In preclinical models, p53-based immunotherapy approaches have demonstrated tumor rejection without stimulating autoimmunity (11–12, 14). Like other tumor-antigen-directed T-cell-based immunotherapies, effective p53-based immunotherapy will be dependent on patients’ ability to mount a responsive to wild-type p53 and the ability of the tumor to present p53 epitopes for T cell recognition. In this report, we described the capacity of MVAp53 to induce the expansion of specific CTL from the memory T cell repertoire of cancer patients. These experiments demonstrate that MVAp53 stimulation has the potential to induce p53-specific CTL expansion from the memory T cell repertoire. The data suggest that MVAp53 vaccine is an ideal candidate for cancer immunotherapy.

MATERIALS AND METHODS

Human subjects

Blood samples (50cc) were collected from 23 HLA-A2+ cancer patients (Table 1). Peripheral blood mononuclear cells (PBMC) were used either fresh or after cryopreservation. These studies were conducted under a City of Hope Institutional Review Board approved protocol.

Table 1 

Patient Characteristics and IFN-γ responses to MVAp53 stimulation

	All Patients Number (%)	IFN-γ+ Induction Number (%)*
Sex
Male	13 (56.5)	7 (53.8)
Female	10 (43.5)	7 (70.0)
Total	23 (100)	14 (60.9)
Age
Average	60.8
Median	64
Range	47–64	8 (66.7)
Range	65–85	6 (54.5)
Tumor type
HNSCC	1 (4.3)	1 (100)
Breast	5 (21.7)	3 (60.0)
Gastric	1 (4.3)	1 (100)
Colon	6 (26.1)	4 (66.7)
Prostate	7 (30.4)	3 (42.9)
Duodenal	1 (4.3)	1 (100)
Bile duct	1 (4.3)	1 (100)
Lung	1 (4.3)	0 (0.0)
Tumor stage
I	5 (21.7)	3 (60.0)
II	5 (21.7)	3 (60.0)
III	9 (39.1)	7 (77.8)
IV	4 (17.4)	1 (25.0)

*Percentage of IFN-γ production is calculated in each category.
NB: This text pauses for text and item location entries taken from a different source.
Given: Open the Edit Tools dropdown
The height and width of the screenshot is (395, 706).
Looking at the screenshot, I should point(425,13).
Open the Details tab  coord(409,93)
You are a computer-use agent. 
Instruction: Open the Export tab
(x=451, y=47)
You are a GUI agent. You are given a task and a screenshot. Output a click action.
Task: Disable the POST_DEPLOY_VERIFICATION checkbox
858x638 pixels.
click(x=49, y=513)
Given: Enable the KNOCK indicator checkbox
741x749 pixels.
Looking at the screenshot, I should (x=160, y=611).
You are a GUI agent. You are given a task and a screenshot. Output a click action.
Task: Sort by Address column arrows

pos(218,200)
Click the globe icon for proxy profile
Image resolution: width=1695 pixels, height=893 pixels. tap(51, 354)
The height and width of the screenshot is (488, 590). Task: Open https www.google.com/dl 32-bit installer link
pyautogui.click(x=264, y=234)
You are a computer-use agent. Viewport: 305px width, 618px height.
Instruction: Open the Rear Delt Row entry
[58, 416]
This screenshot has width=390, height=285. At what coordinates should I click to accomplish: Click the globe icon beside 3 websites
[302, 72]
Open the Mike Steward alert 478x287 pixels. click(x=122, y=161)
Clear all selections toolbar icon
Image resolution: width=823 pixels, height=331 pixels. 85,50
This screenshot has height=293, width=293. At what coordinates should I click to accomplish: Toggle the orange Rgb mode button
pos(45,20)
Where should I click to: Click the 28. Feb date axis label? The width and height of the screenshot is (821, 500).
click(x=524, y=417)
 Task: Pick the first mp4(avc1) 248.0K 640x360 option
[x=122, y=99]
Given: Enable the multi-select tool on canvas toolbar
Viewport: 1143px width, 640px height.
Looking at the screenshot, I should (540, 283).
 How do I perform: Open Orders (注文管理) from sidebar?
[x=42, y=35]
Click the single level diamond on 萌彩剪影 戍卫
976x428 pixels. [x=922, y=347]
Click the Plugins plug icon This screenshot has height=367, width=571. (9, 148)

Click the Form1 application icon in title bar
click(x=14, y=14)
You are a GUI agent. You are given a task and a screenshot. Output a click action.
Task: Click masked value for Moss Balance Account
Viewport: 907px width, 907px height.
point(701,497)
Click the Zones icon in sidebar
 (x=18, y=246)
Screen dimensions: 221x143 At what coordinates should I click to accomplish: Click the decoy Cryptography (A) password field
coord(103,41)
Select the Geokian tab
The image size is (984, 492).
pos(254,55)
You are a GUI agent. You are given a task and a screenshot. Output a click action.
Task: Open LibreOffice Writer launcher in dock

Generation of recombinant MVA

The generation of recombinant MVA has been described previously (14). Briefly, full-length wild-type human p53 and CEA proteins were inserted into the MVA shuttle plasmid pLW22. Recombinant MVA was generated by transfecting the insertion shuttle plasmid into wild-type MVA (wtMVA)-infected BHK-21 cells. MVAp53 was purified after 8–10 rounds of screening in the presence of Bluo-gal (5-Bromo-3-indolyl-β-d-galactopyranoside; Sigma-Aldrich, St Louis, MO). DNA was extracted from the infected cell lysate, and the absence of wtMVA was confirmed by PCR. Expression of recombinant protein was assessed by western blot analysis.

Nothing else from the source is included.